What Are the Terms of the Credit Union Payday Product?
Beyond the evidence regarding entry, we can also learn about the competitiveness of the market by examining prices at those credit unions that do offer payday loans. Do those credit unions substantially undercut prevailing payday loan rates? If so, we have evidence that prevailing payday loan rates might in fact be “too high.”
Data are limited, but via online sources (Google searches), the phone survey mentioned in the previous section, and a credit union industry report published by the National Credit Union Foundation, we can learn terms at roughly half of the credit unions that offered payday loans as of 2009–2010.
Two pieces of background information are necessary.
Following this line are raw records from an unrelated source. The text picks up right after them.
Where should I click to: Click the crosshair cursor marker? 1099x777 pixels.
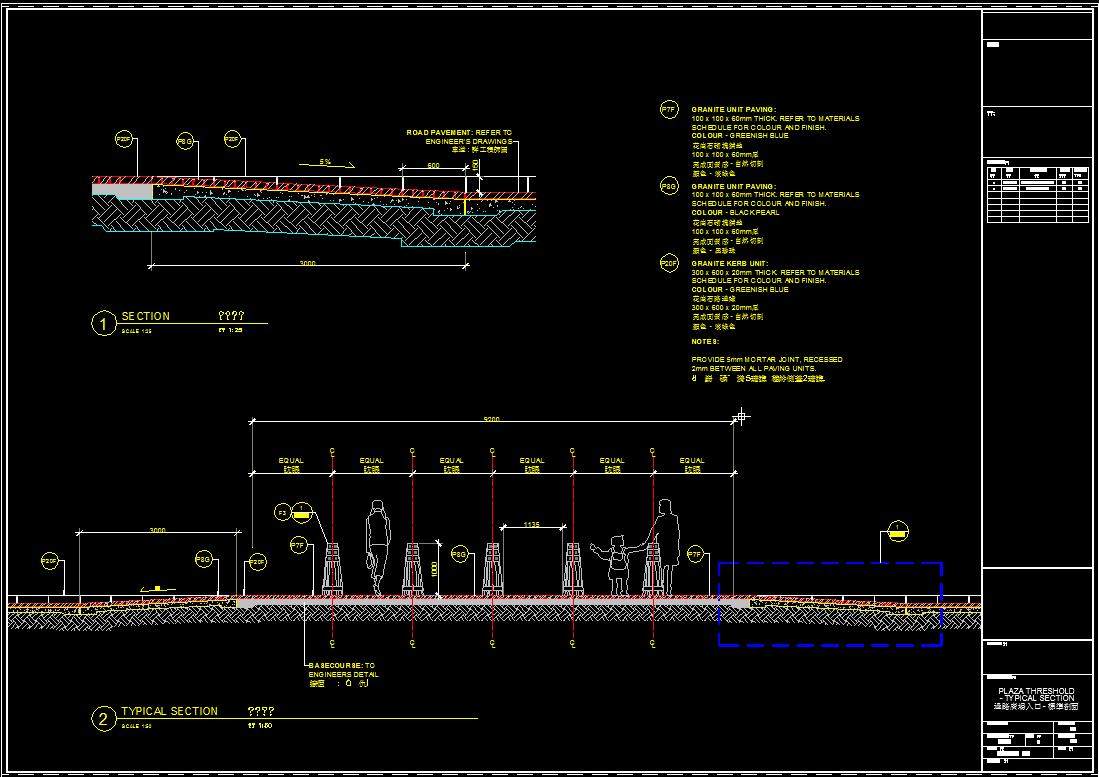[x=741, y=415]
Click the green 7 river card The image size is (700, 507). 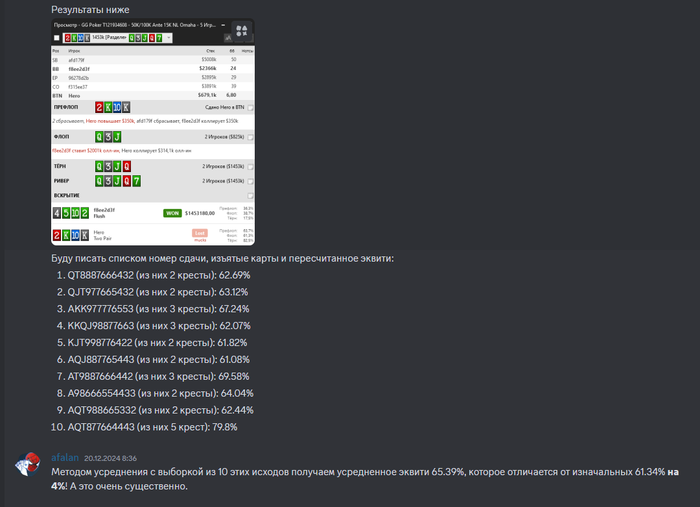coord(136,181)
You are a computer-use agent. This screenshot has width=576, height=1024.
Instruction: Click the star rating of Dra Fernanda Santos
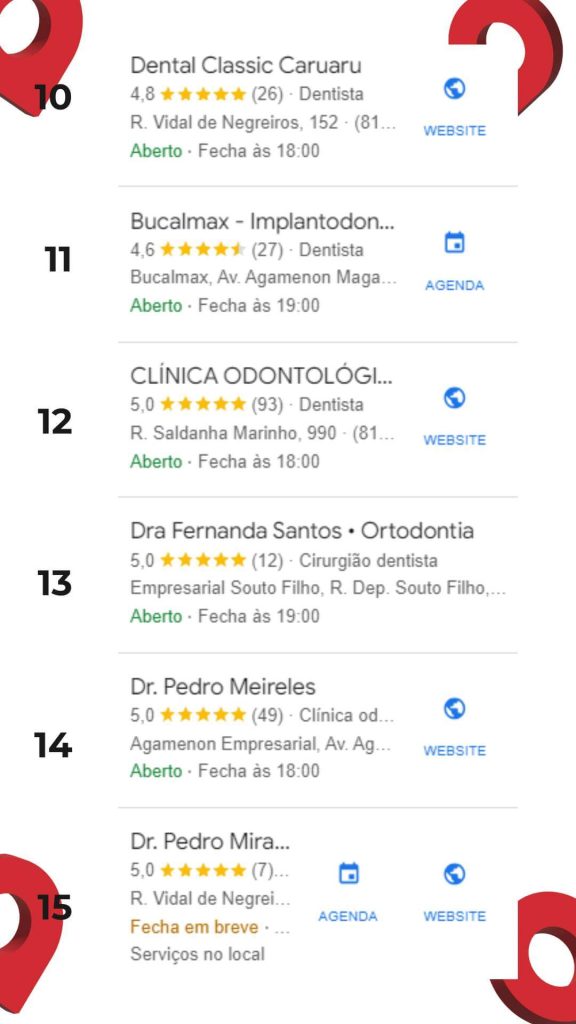(x=203, y=560)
First, federal credit unions face a regulatory prohibition against charging more than an 18 percent APR, which equals $1.50 per $100 of loan principal per month. Most credit unions comply with that requirement. Some state credit unions charge APRs of up to 36 percent. To offset lower loan APRs, credit unions do two things: they impose per-loan processing fees or annual loan program fees, and/or they impose restrictions on loan terms and access. The former raise prices, while the latter are intended to reduce default risk.
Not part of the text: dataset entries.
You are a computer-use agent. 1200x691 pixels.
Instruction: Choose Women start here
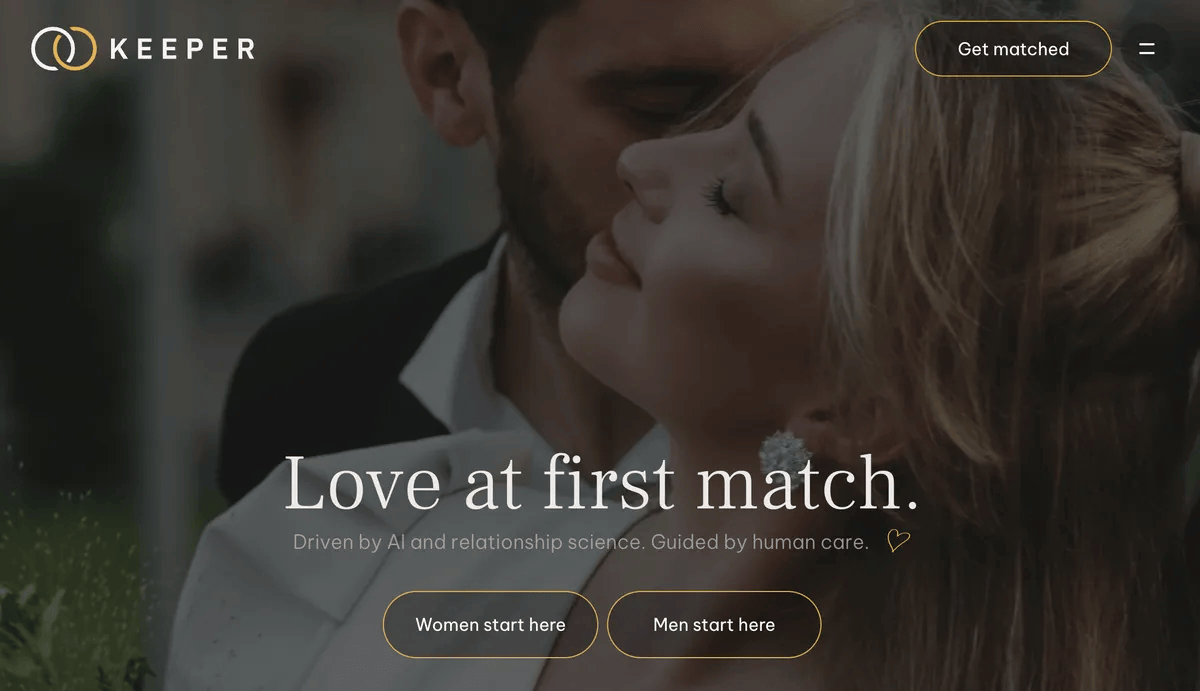coord(490,625)
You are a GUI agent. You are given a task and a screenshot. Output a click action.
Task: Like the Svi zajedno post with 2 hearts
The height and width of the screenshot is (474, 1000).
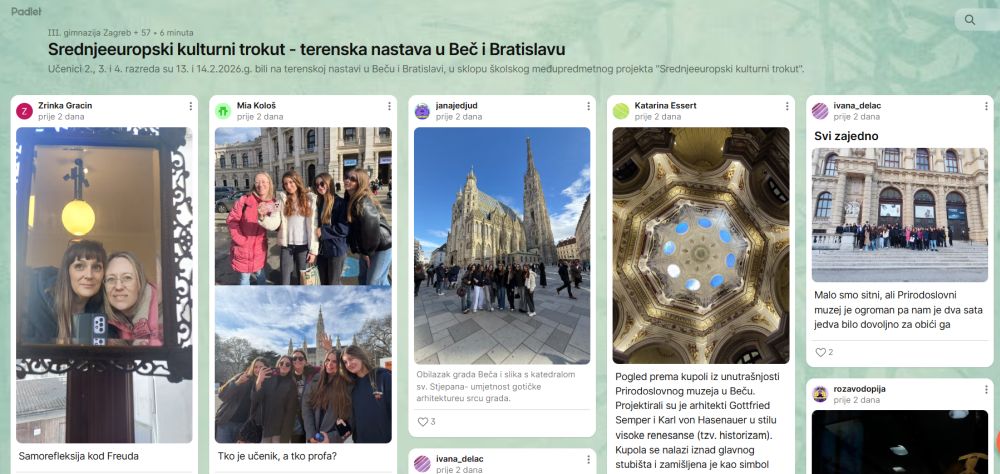[820, 352]

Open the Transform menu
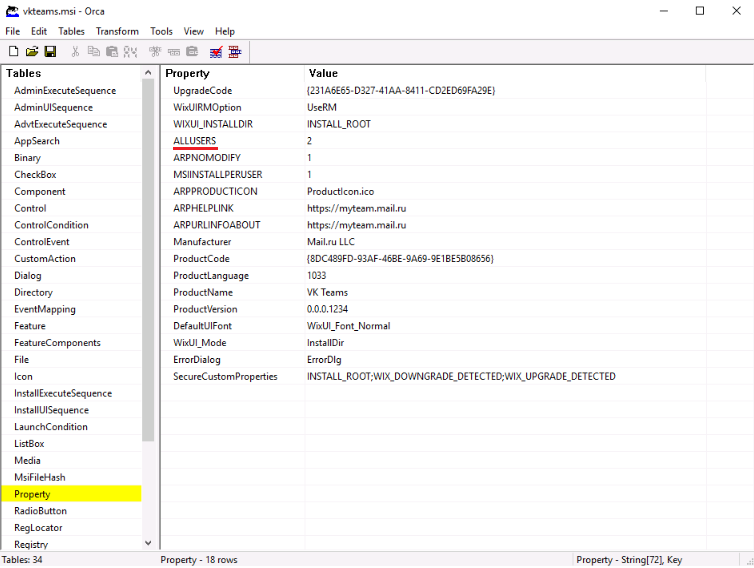(117, 31)
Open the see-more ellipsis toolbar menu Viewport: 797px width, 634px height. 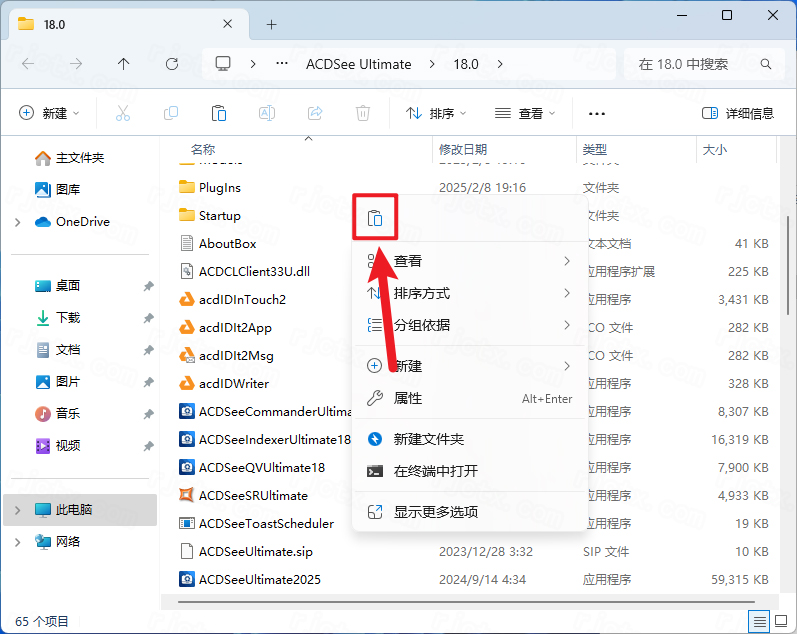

Second, many credit unions offer payday loans through alliances offering a standardized product and pooling default risk. The two largest alliances are Better Choice and StretchPay, located in Pennsylvania and Ohio. Better Choice has roughly 80 credit union members, while StretchPay has over 100, meaning that together these two alliances make up roughly 40 percent of the national total of credit unions that offer payday loans. So, the terms set by those alliances are very informative because they have been adopted by many credit unions. One other point worth noting is that the Better Choice program receives subsidies from the Pennsylvania state treasury. Its prices are therefore subsidized rather than market prices.
Both Better Choice and StretchPay charge an APR of 18 percent. Both also charge fees: StretchPay charges an annual fee of $35 for loan amounts of $250 and $70 for loan amounts of $500, while Better Choice charges a per-loan application fee of $25 for loan amounts up to $500. Better Choice has a 90-day repayment period, while StretchPay has a 30-day repayment period.
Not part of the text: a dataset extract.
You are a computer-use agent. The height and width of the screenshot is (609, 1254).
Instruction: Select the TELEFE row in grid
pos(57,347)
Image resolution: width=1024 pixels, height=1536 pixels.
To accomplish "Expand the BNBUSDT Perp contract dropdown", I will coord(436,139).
Table 1 shows terms of Better Choice and StretchPay loans, and shows terms at some other credit unions. Terms of other credit unions’ payday loans vary somewhat, but are generally similar in structure: nearly all combine an 18 percent APR with fees. Some credit union payday loans forgo charging an APR altogether and simply charge per-$100 fees. One of the more well known of such programs is the GoodMoney program, which has a fee of $9.90 per $100 borrowed and a two-week loan term. On the high end is the ADVANCPay program operated by One Nevada Credit Union (formerly Nevada Federal Credit Union), which charges a flat fee of $70 per loan, with loan amounts up to $700. Because these data are not comprehensive, it is possible that other credit unions charge rates and fees that are either higher or lower than those in the sample shown here. But the data are representative of the range and variety of rates and fees nationally.